TASK PROMPT:
Recast the listing lines from the one containing "Click the Disk" up to and including the one containing "should pyautogui.click(x=97, y=138)." as a JSON list of strings, one string per line and no blank lines.

Pointing records for text and elements:
↓

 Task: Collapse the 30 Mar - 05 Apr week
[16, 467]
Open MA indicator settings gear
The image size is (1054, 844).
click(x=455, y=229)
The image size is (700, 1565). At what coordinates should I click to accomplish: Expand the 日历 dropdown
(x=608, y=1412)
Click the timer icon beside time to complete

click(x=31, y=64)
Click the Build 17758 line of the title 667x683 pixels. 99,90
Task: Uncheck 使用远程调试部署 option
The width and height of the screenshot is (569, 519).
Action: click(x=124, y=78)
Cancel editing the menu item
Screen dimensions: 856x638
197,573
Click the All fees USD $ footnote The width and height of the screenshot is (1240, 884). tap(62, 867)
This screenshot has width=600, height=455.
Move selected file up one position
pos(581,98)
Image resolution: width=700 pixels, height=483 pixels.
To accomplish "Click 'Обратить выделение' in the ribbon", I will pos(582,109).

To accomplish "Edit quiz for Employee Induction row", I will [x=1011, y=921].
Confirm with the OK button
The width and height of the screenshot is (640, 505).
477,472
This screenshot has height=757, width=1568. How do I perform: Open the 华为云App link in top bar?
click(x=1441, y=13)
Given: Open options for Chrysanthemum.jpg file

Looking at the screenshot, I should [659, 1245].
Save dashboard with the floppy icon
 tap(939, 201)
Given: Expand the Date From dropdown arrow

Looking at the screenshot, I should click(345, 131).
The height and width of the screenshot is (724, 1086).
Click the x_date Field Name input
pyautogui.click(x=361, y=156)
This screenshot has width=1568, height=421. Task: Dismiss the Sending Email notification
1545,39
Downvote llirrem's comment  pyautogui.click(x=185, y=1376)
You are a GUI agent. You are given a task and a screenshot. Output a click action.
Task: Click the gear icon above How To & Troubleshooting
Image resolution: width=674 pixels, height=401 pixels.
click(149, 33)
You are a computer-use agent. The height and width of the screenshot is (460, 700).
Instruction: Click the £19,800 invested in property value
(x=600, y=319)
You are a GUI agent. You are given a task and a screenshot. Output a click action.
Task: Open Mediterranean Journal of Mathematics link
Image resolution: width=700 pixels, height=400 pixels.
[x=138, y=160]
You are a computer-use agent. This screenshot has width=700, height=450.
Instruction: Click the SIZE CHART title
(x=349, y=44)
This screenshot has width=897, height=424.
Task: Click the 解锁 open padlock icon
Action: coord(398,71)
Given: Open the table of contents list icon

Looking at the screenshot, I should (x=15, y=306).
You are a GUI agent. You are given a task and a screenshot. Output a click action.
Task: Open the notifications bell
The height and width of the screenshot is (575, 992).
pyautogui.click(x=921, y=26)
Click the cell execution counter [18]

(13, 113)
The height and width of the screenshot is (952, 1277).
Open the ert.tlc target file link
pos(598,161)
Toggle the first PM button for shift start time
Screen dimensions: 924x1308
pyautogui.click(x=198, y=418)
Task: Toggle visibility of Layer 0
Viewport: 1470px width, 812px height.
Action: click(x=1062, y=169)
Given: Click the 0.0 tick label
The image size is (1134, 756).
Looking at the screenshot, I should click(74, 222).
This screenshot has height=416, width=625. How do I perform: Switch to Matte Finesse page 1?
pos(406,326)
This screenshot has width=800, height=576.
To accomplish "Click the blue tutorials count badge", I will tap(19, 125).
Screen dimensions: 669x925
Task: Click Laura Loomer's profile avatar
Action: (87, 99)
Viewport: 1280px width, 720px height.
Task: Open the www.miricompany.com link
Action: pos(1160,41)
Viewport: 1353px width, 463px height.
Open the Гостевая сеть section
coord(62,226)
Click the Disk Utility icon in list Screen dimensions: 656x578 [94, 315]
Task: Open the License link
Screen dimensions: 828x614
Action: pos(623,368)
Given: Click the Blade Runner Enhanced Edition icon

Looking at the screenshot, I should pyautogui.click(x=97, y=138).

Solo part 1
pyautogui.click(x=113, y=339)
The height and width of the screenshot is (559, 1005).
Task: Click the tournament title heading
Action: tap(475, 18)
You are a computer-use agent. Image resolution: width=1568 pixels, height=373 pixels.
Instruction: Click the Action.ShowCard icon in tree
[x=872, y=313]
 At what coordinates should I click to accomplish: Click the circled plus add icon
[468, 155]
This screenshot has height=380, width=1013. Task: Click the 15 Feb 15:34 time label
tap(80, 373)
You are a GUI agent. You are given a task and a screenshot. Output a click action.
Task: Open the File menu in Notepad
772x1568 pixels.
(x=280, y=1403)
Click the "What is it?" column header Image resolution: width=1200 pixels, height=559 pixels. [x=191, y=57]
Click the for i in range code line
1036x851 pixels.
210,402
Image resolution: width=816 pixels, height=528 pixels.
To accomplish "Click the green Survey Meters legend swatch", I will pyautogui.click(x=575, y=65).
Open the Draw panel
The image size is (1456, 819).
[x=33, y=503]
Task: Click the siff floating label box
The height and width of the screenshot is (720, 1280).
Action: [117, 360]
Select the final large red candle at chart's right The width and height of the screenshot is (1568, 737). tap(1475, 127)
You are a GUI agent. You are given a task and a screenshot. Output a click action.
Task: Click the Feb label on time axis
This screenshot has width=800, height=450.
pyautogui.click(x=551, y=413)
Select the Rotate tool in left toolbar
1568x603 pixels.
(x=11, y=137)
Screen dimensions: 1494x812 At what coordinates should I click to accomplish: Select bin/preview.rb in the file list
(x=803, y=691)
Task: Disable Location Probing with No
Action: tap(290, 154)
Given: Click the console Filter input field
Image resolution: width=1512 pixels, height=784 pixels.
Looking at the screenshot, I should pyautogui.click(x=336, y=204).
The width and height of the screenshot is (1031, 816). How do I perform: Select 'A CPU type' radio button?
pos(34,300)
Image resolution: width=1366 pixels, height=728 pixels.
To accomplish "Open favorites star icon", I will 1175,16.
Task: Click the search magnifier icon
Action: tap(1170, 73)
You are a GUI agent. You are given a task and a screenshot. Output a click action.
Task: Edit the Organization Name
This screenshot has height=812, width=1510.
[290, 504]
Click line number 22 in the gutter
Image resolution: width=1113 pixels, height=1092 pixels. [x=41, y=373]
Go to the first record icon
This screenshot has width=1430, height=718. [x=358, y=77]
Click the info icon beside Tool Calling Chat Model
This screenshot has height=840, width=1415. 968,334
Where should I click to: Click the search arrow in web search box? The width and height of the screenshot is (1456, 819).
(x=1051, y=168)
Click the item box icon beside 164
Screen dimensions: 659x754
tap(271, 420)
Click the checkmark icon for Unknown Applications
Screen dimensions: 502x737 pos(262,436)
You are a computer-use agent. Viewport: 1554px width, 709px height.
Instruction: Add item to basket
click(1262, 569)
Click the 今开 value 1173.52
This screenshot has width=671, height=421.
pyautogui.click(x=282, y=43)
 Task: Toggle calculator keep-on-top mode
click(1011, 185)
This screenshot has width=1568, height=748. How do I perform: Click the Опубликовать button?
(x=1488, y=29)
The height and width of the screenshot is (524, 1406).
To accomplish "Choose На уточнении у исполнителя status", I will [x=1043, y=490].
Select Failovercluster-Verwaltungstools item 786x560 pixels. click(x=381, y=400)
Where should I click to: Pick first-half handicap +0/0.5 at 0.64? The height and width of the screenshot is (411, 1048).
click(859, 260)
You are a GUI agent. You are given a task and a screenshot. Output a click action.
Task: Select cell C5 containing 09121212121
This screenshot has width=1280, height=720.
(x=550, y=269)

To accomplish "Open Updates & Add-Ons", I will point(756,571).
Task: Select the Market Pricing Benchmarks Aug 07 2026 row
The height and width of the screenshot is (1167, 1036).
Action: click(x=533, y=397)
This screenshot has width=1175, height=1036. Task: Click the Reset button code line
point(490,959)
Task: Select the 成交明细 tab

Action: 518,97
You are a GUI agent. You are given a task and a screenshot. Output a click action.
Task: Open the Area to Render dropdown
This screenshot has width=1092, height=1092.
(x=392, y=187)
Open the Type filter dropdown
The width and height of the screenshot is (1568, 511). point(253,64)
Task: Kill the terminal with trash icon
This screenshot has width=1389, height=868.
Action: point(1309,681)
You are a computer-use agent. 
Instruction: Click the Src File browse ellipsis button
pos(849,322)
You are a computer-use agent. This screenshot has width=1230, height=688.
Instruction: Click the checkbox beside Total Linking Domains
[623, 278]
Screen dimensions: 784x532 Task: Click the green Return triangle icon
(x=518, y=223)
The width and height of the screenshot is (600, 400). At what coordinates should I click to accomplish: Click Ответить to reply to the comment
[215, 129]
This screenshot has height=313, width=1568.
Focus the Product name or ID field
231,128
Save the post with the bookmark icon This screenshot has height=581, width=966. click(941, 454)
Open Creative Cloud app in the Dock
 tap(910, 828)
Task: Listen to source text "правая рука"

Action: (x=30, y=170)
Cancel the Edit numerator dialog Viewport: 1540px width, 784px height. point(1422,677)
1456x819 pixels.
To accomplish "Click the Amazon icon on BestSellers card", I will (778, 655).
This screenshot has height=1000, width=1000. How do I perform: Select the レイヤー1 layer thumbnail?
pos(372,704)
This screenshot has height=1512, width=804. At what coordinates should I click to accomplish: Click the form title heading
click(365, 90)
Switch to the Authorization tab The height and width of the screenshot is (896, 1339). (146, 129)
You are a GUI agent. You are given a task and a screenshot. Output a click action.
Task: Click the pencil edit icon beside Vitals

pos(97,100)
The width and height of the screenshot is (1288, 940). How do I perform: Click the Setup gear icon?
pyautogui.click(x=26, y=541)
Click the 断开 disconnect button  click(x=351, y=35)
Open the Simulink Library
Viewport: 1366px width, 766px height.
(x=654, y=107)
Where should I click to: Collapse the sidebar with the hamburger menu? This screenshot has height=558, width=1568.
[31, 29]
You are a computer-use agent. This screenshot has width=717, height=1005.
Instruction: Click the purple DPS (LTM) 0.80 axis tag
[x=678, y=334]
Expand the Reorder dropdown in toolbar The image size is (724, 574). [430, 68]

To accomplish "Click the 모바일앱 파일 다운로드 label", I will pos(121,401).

↑

WRITTEN SOLUTION:
[
  "Click the Disk Utility icon in list Screen dimensions: 656x578 [94, 315]",
  "Task: Open the License link",
  "Screen dimensions: 828x614",
  "Action: pos(623,368)",
  "Given: Click the Blade Runner Enhanced Edition icon",
  "Looking at the screenshot, I should pyautogui.click(x=97, y=138)."
]